Neelika Malavige | | 4 min read | Opinion
Did you know that dengue is the most rapidly increasing mosquito borne infection worldwide? In the last few months, countries on almost every continent have faced large outbreaks. Peru is now experiencing its worst dengue crisis on record, while Bolivia, Bangladesh, Nepal and Pakistan went through devastating outbreaks in recent months. In 2022, hospitalizations were several times higher than hospitalizations for COVID-19 in many endemic countries. Worse still, the incidence of dengue further increased in early 2023.
When I started my career as a medical doctor, I witnessed the devastating impact dengue had on patients firsthand, and for the last 20 years I’ve dedicated myself to finding a treatment for the disease. Although the majority of dengue infections cause asymptomatic or mild illness, a proportion of infected individuals develop serious complications, including plasma leakage, which can lead to shock, bleeding manifestations, organ dysfunction, and, in some cases, death.
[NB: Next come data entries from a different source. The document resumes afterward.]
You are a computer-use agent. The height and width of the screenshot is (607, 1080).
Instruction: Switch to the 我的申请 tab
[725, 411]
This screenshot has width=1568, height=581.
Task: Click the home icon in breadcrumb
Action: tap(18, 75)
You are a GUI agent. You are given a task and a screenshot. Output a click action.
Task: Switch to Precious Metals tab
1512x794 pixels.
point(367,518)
The lack of treatment options for dengue is a major cause for concern because climate change and rapid urbanization are causing the disease to spread further and faster. In 2019, dengue was named one of the top ten threats to global health by the World Health Organization. In fact, dengue incidence has increased eightfold over the past three decades, while the age standardized disability adjusted life years (DALYs) increased by 107.6 percent. Unfortunately, dengue is mostly endemic in low- and middle-income countries and there is little financial incentive for commercially driven pharmaceutical research. Moreover, four serotypes of dengue exist, which makes the development of treatments and vaccines even more difficult.
Despite these challenges, progress has been made; thanks to a better understanding of disease pathogenesis and clinical progression, doctors have managed to decrease casualties through strict monitoring and careful fluid management. Currently, all patients with suspected dengue are monitored at least once a day in outpatient facilities or primary healthcare settings; daily blood samples and blood counts allow us to detect lowering platelets and rising haematocrits, which is suggestive of plasma leakage.
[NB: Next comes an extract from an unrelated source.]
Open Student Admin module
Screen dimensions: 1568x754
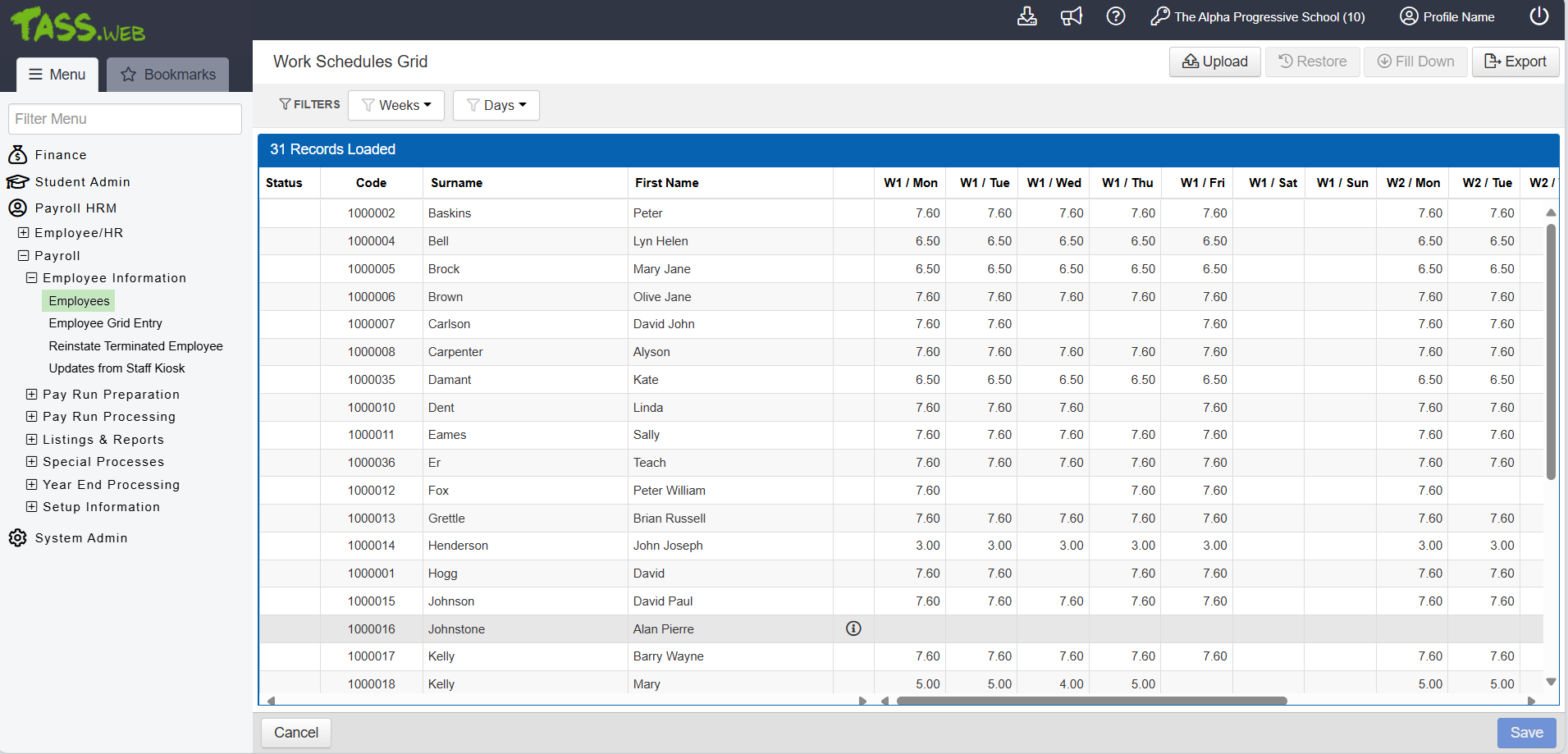(x=82, y=182)
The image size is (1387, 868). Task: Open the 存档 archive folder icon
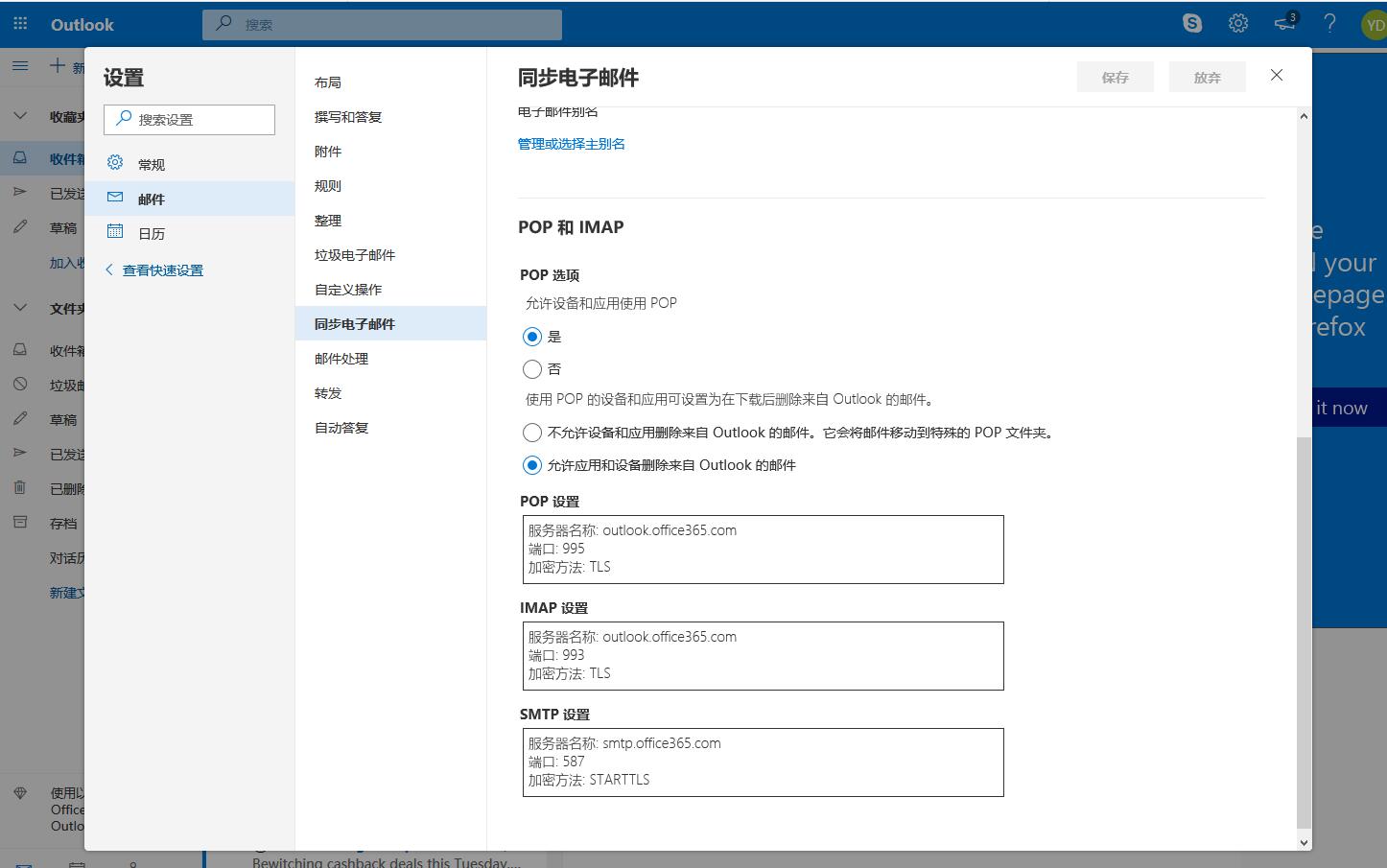19,522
Patients suspected of having fluid leakage or who develop any of the dengue warning signs – mucosal bleeding, persistent vomiting, and abdominal pain – are admitted to hospital. And those at risk of developing severe disease, such as pregnant women, those with comorbidities (for example, diabetes, obesity, and hypertension), and the elderly, need to be monitored several times a day. This comprehensive approach has reduced the case fatality rates of hospitalized patients from around 5–10 percent in the 1980s and 1990, to below 0.1 percent in many countries today, such as Thailand, South East Asia, and Indonesia. But these monitoring measures are only feasible when patient numbers are low; in large outbreaks, such efforts are unsustainable.
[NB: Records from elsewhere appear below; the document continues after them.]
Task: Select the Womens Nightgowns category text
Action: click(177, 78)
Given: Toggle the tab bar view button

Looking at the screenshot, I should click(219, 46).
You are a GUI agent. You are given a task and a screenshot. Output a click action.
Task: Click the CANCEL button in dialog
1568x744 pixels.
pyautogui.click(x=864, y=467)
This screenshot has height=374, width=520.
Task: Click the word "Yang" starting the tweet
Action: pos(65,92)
Vector control efforts have been made in numerous countries; for example, using fogging to reduce the number of Aedes mosquitoes that carry the disease. Though novel techniques, such as the World Mosquito Program’s Wolbachia method, are likely to improve results, this approach alone is not enough. Several dengue vaccines have also been developed, but they are not equally effective against all serotypes of the disease For example, the TAK-003 vaccine looks promising and is currently being registered in multiple territories; however, it shows less efficacy against dengue serotype 3 in “dengue naïve” individuals.
According to some predictions, the number of people at risk of dengue will reach 60 percent of the world’s population by 2080, partially linked to rising temperatures instigated by climate change that allow Aedes mosquito larvae to mature earlier, increasing biting frequency and transmission correspondingly. I have seen many experts disregard the impact of mild dengue. But dengue, even in its so-called “mild” form, presents huge economic repercussions. The estimated cost in India alone in 2016 was the equivalent of around $5.71 billion,making a disease with one of the largest enormous economic tolls. Dengue is no longer affecting only historically endemic countries, but also new geographical locations including high-income countries previously unaffected by the disease. Notably, both France and Spain experienced unprecedented locally transmitted dengue outbreaks in 2022.
Similar to the global effort against COVID-19, we must use multiple strategies, join hands, and invest in research to develop therapeutics for dengue – the disease the world can no longer afford to neglect.